These days I say "yes please" to the notion of a God as a universal force of knowing and unknowing that is at the heart and core of my rather monastic and thoroughly fulfilling style of being and living in the world. I paint, I write, I parent, I contirbute to my world in meaningful ways, and I live richly and simply and with a degree of grace and self-respect I never thought possible.
I like to commune with the wasps and the trees and see god buzzing around in the shape of bees.
from camilla connolly
http://thegameofbreathing.blogspot.com
Remember folks, Discordianisim isn't just an elaborate joke disguised as a religion. It's also a religion disguised as an elaborate joke.
I am not an atheist. Nor am I religious. I'm not even agnostic. Of all the religions I have known the closest one that fits me would probably be Buddhism, though I am not a Buddhist. I am very disillusioned with organized religion but I do not write it off completely. My family comes from an Italian background so I have some experience with Catholicism. My family believes and it makes them happy. Who am I to say anything.
Is there a God? I don't know. Is it important whether there is a God? Not to me. If there is then I am what/who I am because that is what I am meant to be. If not, then it's the same thing. I am who and what I am because I am who and what I am. Doesn't matter why I am me. It only matters that I be the best me I can be.
Side note: There is a concept that a deity can only exist of there are worshipers to believe in them. If no one believe in God, how can God exist? I have often thought about the idea that the belief creates the deity rather than the other way around. If this were so then there would be over 6 billion different Gods, all subtly different based on the concepts of each believer. But that's just an interesting intellectual idea.
Coda: If this comment doesn't seem to make sense, it's not you. I seem to be having a cognitive impairment day today.
I tried extremely hard to believe but I just couldn't make my peace with what I saw to be logical falsicies.
I had a long argument with one of the elders in the church at the tender age of 11 over the theory of evolution. The science was right, creationism wasn't.
These days I'm an active atheist. There is no good evidence out there that god exists. When such evidence exists, I'm willing to change my stance.
What a gift to have this child, to open our eyes to what we'd blindly been following all our lives.

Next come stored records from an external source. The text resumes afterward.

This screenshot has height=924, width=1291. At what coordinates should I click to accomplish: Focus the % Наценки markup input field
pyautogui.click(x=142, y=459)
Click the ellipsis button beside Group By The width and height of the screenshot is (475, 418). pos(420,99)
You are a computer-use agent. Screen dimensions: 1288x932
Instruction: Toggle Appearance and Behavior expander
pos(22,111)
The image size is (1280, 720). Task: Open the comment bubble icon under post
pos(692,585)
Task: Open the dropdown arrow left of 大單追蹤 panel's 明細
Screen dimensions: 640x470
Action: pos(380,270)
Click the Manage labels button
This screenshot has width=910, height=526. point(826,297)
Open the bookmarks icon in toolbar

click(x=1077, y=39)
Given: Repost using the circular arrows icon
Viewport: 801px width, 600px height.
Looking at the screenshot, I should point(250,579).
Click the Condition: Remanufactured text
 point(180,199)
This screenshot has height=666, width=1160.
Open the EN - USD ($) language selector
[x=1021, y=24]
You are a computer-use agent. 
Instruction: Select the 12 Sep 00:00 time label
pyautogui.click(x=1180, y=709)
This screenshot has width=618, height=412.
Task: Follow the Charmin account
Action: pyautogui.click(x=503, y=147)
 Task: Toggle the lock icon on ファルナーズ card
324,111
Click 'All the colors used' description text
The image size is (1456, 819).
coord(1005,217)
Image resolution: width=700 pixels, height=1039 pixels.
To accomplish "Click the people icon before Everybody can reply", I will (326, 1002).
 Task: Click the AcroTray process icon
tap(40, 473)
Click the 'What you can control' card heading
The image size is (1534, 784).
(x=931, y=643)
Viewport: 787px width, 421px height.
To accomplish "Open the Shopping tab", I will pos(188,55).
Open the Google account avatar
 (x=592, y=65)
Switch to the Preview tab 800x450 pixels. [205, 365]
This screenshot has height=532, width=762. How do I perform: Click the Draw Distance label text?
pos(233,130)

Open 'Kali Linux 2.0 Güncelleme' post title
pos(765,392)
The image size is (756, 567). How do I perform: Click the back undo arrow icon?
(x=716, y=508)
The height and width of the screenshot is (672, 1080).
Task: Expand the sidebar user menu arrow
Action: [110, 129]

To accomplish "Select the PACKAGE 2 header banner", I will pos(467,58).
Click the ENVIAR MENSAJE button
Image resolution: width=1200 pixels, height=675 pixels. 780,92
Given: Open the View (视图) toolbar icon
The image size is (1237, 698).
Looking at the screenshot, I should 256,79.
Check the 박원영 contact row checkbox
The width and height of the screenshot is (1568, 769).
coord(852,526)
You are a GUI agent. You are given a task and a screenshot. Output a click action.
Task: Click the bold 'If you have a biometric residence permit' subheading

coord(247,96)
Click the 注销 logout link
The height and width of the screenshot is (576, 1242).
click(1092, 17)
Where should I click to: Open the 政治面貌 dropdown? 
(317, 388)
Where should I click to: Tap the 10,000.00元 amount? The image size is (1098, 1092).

She has freed us in so many ways, and she does believe in God. At ten it is a "Benevolent God in the sky" she describes. Different from what I believe(God to me is more a Universal life force), but that is okay.
We do attend a Unity church, where the message is, God loves you. Period. It isn't perfect, but it is a beautiful and loving community. No dogma.
Growing up, I was in evangelical churches that tended to have very little structure to them and that drove me crazy. As I got older, I came in contact with tradtions that were more structured with liturgy and that was a welcome feeling for me.
When it comes to things like miracles and the like, I tend to not see them as much as literal, but true nonetheless. I don't think the earth was formed the way it is spelled out in Genesis 1, but I do believe that God had a hand in the creation of the world (through evolution).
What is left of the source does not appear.